O Tribunal de Justiça do Amazonas (TJAM) decidiu que o governo do Estado deve retomar o repasse de verbas oriundas de emendas parlamentares impositivas ao município de Parintins. A transferência havia sido suspensa em junho do ano passado, gerando entraves na execução de obras públicas e na administração local. A Prefeitura alegou que os recursos estavam previstos em convênios já firmados e empenhados, o que tornava a suspensão uma medida abusiva.
A decisão judicial foi baseada na premissa de que o mandado de segurança é o instrumento jurídico adequado para impedir atos administrativos arbitrários, como a interrupção injustificada de verbas já destinadas por meio de emendas parlamentares. O relator do voto-vista, desembargador Délcio Santos, reforçou que, uma vez definidos os valores por deputados estaduais na Lei de Diretrizes Orçamentárias (LDO), o Estado tem obrigação legal de realizar a transferência à Secretaria da Fazenda (Sefaz), responsável pelo repasse ao município beneficiado.

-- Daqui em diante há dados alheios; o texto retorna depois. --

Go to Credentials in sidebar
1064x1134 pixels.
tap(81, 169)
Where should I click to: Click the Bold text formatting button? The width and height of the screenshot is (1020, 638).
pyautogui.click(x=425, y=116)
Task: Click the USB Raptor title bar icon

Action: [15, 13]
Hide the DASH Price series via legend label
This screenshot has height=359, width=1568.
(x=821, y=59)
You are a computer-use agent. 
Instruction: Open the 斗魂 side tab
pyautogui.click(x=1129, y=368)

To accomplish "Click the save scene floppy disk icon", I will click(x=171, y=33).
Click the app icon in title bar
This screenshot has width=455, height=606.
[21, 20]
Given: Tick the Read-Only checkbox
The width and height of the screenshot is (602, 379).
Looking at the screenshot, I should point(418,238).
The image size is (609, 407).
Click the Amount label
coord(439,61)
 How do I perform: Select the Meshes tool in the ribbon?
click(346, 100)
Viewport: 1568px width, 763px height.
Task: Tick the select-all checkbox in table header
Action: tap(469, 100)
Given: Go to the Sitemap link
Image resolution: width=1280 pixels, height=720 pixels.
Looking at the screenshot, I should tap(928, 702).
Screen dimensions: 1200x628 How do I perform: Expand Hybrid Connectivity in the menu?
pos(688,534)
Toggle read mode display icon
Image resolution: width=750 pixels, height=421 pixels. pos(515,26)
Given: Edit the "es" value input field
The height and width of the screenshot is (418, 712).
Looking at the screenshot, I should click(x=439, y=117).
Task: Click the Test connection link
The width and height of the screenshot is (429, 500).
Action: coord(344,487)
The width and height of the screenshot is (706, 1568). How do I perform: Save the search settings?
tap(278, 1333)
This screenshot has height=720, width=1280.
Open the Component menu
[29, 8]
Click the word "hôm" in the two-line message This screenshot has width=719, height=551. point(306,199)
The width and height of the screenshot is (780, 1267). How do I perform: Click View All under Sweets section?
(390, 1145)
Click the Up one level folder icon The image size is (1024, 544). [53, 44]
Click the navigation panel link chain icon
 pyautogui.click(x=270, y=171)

Com isso, o acórdão reconheceu que a paralisação total dos recursos configura um novo ato coator, o que autoriza a impetração do mandado de segurança e invalida a alegação de decadência do prazo legal. A medida reforça o princípio de que o bloqueio de recursos previamente destinados compromete o interesse público, ao impedir a continuidade de projetos essenciais para a população local.